More on that so-called Iraqi peace offer. New York Times reporter James Risen and Iraq expert Ken Pollack were on CNN's NewsNight with Aaron Brown last night, chewing over Risen's story on a last-minute peace overture that appeared to have Saddam Hussein's blessing.
Maybe there's more to tell, but it sounds like this is going nowhere. Pollack -- a prowar ex-Clinton official -- was dubious in the extreme, saying, "There is no reason to believe that Iraqi intelligence had any intention of delivering on any of the promises that they were dangling in front of the United States. Far more likely what they were trying to do was to derail the US war effort without actually giving up anything."
And Risen himself made no great claims for his story, other than to assert that it was accurate. For instance:
I think, as Ken said, you know, you can't get into the mind of Saddam Hussein very easily. It's quite possible this was all, that he wasn't really serious about this. All I'm saying in my reporting is that this happened. This channel happened....
So, I'm convinced that Habbush met with Hage, that Hage then met with Richard Perle, that Perle then talked to the CIA. I'm not trying to say that this was real or that Saddam Hussein was serious. I'm just saying this channel happened.

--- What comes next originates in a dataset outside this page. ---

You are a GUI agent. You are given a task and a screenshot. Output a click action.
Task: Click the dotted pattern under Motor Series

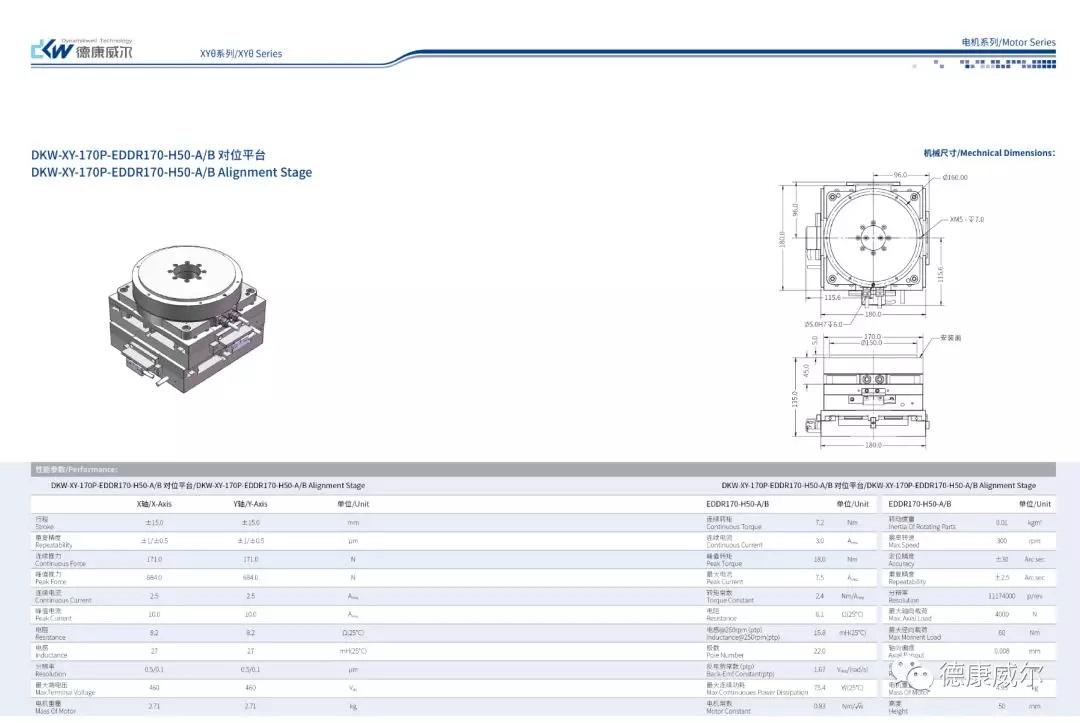coord(983,63)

Josh Marshall has a different take on the whole thing, arguing that the story was a setup by the neocons to help one of their own -- Michael Maloof, who also figures in the story, and who lost his security clearance earlier this year.
Marshall is very astute, but also a bit too cynical for Media Log's tastes, given that he seems to think that if you can speculate on the motive, you can dismiss the story.
On the other hand, Pollack's and Risen's comments were pretty convincing that there is a wisp of smoke here, but no fire.
Divide and conquer. New York Times columnist Paul Krugman today reminds us of how the Republicans have used the Confederate flag to advance their interests in the South.
And the Boston Globe's Mary Leonard reports that the GOP is salivating over the prospect of making same-sex marriage an issue in the 2004 campaign.